En présidant l’atelier de validation politique du Rapport national volontaire (RNV) 2026 sur l’état d’avancement de la mise en œuvre des Objectifs de développement durable (ODD) en Guinée, le Premier ministre Bah Oury a insisté sur la nécessité de renforcer la production de données statistiques afin de mieux orienter les politiques publiques et réduire les inégalités sur l’ensemble du territoire national.
Selon le chef du gouvernement, les statistiques doivent permettre d’évaluer avec précision les disparités entre les différentes régions du pays afin d’adapter les décisions publiques aux réalités du terrain.
‘’Il faut que nos statisticiens soient en mesure de calculer et de vérifier l’effet sur l’ensemble du territoire national, ce qui nous permettra de jauger les équilibres et les inégalités sur l’ensemble du territoire. Parce que l’inégalité est la principale source de frustration’’, a déclaré Bah Oury.
Le Premier ministre estime que les autorités doivent désormais s’appuyer sur des indicateurs fiables pour définir leurs priorités et éviter des politiques publiques qui, malgré de bonnes intentions, pourraient manquer d’efficacité. ‘’Il nous faut des mesures claires, nettes, donnant des orientations aux gouvernants pour savoir ce qu’il faut faire, pour ne pas aller simplement à l’emporte-pièce ou selon le feeling dans des politiques qui peuvent être généreuses mais qui peuvent s’avérer aussi inefficaces si elles ne s’appuient pas sur des données tangibles’’, a-t-il expliqué.

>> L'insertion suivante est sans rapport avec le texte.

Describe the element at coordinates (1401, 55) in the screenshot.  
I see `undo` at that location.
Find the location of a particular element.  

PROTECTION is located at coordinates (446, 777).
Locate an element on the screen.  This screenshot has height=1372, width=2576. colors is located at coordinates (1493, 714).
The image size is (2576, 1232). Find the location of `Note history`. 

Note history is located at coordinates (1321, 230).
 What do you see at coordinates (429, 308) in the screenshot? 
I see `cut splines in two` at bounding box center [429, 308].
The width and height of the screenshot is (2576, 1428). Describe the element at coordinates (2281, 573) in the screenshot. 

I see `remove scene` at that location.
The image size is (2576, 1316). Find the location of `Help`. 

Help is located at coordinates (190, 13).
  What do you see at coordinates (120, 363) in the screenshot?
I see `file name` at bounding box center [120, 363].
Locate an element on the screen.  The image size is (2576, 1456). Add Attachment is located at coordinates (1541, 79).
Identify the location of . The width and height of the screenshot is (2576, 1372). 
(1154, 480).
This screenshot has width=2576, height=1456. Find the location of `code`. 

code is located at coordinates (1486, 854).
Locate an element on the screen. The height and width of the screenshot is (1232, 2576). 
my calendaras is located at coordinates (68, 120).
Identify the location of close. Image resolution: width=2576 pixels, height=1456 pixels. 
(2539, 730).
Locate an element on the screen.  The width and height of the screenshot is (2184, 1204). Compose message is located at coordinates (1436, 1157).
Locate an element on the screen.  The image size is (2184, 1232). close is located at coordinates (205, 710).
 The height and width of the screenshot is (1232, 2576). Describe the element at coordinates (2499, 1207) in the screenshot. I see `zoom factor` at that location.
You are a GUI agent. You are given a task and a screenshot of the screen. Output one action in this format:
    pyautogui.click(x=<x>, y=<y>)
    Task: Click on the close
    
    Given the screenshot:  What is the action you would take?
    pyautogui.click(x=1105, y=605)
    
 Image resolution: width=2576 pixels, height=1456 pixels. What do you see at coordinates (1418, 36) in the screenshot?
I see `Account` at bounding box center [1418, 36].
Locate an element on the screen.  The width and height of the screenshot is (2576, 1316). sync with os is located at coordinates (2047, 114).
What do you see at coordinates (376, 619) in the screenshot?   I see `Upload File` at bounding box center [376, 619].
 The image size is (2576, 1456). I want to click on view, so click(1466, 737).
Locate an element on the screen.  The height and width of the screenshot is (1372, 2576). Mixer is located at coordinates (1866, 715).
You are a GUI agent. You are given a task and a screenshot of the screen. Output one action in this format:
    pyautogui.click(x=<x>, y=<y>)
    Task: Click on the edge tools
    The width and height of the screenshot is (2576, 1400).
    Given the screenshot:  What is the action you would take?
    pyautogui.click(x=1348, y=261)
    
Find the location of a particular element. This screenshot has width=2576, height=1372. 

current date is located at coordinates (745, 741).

Tout en reconnaissant que des progrès restent à accomplir, le locataire du palais de la Colombe s’est voulu rassurant sur la détermination du gouvernement à poursuivre les réformes avec l’appui des partenaires techniques et financiers. ‘’Beaucoup de choses restent à faire et nous allons nous y atteler avec, bien entendu, la bénédiction et l’aide de nos partenaires. La question de l’énergie, c’est le point faible et nous allons nous y atteler le plus rapidement possible parce que c’est un point faible et il n’est pas normal que la Guinée ait des problèmes sur les aspects énergétiques’’, a-t-il déploré.
Pour remédier durablement à cette situation, M. Bah a plaidé pour une refonte du modèle économique afin de garantir un meilleur accès à l’électricité à l’horizon 2030. ‘’Il faut repenser le modèle économique pour permettre à nos concitoyens, à l’orée de 2030, d’être dans un contexte où l’accès à l’électricité ne sera plus un privilège mais ce sera presque un droit’’, a-t-il souligné.